>> Begin RECORDS FOR THE TASK
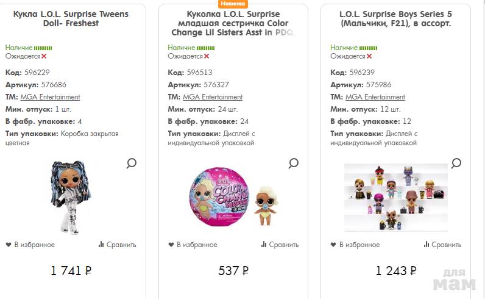Image resolution: width=485 pixels, height=299 pixels.
Task: Click heart icon on Boys Series 5 card
Action: click(x=333, y=245)
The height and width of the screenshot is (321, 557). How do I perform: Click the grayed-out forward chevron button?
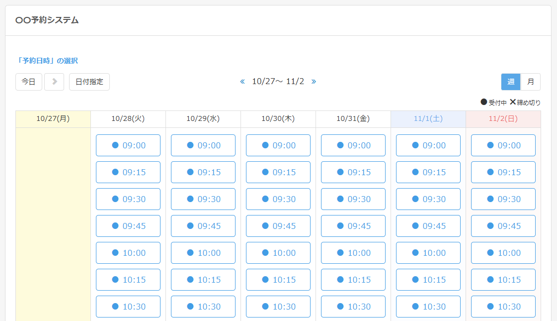[x=54, y=82]
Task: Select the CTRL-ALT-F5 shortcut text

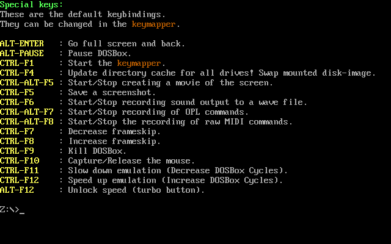Action: point(27,83)
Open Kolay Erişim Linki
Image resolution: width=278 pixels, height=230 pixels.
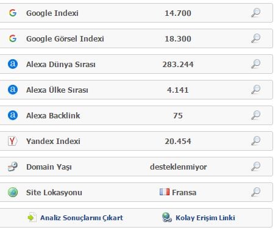click(x=205, y=218)
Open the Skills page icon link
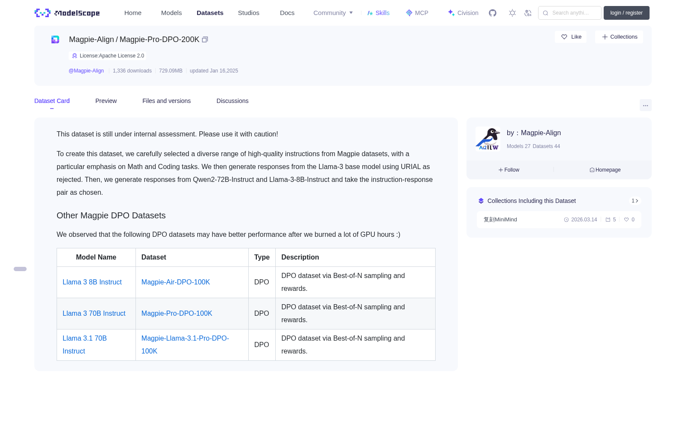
>> End RECORDS FOR THE TASK
EXERCISE DESCRIPTION –
Reproduce every line of the records above word for word, leaving out the pictures.

CORRECT OUTPUT –
Image resolution: width=485 pixels, height=299 pixels.
Task: Click heart icon on Boys Series 5 card
Action: click(x=333, y=245)
The height and width of the screenshot is (321, 557). How do I perform: Click the grayed-out forward chevron button?
[x=54, y=82]
Task: Select the CTRL-ALT-F5 shortcut text

Action: point(27,83)
Open Kolay Erişim Linki
Image resolution: width=278 pixels, height=230 pixels.
click(x=205, y=218)
Open the Skills page icon link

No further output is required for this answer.